“一群逆贼的鹰犬!”
“刚才在牢里不是挺横吗?”
“现在怎么不吭声了?”
底层狱卒气得拳头攥得嘎嘎响,抬步就要上前,被牢头一把拉住,低声喝止:“别冲动,上头有令,不许跟他们起冲突!”
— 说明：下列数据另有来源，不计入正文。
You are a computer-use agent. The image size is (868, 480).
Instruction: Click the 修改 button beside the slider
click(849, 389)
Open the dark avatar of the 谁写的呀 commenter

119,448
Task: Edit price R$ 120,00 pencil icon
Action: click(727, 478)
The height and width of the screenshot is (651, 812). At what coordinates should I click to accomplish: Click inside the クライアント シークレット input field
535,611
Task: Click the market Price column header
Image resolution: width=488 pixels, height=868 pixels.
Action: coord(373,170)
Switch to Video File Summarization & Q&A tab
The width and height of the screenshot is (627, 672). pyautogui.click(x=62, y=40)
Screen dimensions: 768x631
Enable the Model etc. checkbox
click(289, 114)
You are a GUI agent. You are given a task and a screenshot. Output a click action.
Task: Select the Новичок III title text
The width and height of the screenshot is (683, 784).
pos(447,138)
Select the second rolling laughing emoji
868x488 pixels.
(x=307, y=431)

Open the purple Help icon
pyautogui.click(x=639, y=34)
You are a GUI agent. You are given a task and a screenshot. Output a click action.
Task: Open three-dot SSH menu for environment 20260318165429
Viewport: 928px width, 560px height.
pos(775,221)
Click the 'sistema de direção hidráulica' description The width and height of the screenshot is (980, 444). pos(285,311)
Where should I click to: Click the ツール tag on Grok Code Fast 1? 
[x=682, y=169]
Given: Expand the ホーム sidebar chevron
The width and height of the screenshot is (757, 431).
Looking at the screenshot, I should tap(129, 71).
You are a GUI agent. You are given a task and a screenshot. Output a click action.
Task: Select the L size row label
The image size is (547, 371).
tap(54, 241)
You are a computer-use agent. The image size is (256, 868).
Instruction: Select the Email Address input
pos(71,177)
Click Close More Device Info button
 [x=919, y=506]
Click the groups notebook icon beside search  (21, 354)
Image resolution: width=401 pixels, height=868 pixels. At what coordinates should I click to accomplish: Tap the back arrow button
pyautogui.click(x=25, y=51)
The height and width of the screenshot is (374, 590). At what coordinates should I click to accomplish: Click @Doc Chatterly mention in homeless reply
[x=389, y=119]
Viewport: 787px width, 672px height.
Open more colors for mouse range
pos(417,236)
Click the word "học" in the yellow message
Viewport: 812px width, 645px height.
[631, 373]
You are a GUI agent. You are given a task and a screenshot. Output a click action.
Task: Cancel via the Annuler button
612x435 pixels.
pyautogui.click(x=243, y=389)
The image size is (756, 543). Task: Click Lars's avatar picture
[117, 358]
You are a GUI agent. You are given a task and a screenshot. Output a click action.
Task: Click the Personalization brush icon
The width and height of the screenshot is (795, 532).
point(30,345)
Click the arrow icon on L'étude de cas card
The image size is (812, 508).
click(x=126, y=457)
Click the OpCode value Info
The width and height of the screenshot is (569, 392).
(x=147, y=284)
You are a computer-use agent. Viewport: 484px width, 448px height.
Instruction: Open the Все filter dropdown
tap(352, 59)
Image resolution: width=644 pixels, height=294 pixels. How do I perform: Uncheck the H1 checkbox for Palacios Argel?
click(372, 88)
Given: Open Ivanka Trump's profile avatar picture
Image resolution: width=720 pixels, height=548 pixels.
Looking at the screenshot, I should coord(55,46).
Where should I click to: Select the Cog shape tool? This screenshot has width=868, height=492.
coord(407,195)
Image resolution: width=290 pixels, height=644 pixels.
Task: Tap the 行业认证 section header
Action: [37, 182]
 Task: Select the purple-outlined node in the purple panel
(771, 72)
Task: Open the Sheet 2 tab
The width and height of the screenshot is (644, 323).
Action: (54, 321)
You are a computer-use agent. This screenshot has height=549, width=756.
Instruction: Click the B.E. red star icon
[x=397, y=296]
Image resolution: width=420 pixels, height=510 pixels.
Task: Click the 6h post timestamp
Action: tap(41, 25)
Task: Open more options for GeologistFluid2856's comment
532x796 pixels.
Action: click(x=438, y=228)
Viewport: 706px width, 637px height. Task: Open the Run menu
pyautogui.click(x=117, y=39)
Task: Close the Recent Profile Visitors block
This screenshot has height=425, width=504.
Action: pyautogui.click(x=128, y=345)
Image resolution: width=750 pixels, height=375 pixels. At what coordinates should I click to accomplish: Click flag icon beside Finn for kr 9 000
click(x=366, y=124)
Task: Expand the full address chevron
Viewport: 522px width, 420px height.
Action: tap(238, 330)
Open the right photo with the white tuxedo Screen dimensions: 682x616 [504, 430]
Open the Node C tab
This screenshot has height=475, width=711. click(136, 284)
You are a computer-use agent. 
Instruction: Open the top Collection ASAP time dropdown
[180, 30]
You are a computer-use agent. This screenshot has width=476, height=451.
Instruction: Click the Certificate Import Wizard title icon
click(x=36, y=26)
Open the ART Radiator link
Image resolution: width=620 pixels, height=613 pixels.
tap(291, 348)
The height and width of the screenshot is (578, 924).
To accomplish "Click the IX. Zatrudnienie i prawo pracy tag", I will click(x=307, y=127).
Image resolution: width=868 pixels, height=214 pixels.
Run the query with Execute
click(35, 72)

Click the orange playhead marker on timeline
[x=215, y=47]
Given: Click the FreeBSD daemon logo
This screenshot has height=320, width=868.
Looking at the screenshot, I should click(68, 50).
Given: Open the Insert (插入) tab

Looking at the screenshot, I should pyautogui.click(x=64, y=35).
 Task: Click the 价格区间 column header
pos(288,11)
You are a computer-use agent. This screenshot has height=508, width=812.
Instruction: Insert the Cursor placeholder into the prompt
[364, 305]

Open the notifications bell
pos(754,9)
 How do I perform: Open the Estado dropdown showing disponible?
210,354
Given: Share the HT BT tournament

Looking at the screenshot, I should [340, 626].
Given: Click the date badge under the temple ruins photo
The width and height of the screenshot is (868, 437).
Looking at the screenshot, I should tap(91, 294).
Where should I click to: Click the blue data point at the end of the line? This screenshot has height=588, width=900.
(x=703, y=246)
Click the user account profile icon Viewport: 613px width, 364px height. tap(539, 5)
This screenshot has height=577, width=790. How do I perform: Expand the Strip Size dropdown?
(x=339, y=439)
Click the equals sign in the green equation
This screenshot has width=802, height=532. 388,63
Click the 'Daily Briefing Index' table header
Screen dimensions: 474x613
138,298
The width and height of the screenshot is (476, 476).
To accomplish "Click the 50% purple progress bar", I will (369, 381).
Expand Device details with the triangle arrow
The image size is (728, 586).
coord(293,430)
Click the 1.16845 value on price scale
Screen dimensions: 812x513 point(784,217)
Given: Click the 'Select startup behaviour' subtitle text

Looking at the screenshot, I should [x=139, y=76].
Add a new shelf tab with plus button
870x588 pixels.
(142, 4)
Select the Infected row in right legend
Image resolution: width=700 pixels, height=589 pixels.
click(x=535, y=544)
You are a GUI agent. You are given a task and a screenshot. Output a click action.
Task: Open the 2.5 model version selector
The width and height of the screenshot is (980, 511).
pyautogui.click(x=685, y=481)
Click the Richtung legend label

读书人见狱卒只能忍气吞声,越发猖狂,叉著腰大放厥词:“哼哼!”
“你们这群匹夫贱籍,也敢跟我们龇牙?”
“你们主子朱核,都不敢动我们分毫!”
“真把天下读书人得罪光了,他靠你们这群泥腿子治国?”
这话一出:“哈哈哈哈!”
周围读书人哄堂大笑,一个个得意忘形:“这群泥腿子懂治国吗?”
狱卒们听着这羞辱的话,个个双眼赤红,心里又恨又怨。
他们想不通上头为什么要这么纵容这帮畜生。
明明抓了就该严惩,偏偏还要放出来耀武扬威。
牢头受不了,黑著脸挥挥手驱赶,懒得跟他们多废话,但心里的火气却怎么也压不住。
这群人见狱卒、牢头认怂,一路叫骂嘲讽,大摇大摆回了书院。
刚回去,就被教习们当众训斥了一顿。
叮嘱他们只准上街喊口号、造舆论,不准再动手打砸商铺,免得落更多把柄。
训完话,转头又把人放了出去,继续上街游行。
短短半天,苏州城的大街小巷,再次被成群结队的读书人堵得水泄不通。
而一少部分的谨慎观望派,见激进派闹成这样都毫发无损,笃定朱核根本不敢动士林,也壮起胆子,加入了游行的队伍。
街边被砸过铺子的各商户。
其中一间布店里。
官吏正拿着账本核对损失。
掌柜本本来还一脸庆幸,能拿到赔偿。
但一听外面的叫骂声,脸瞬间黑透,攥著拳头冲官吏埋怨道:“大人!你们怎么把这群畜生又放出来了?!”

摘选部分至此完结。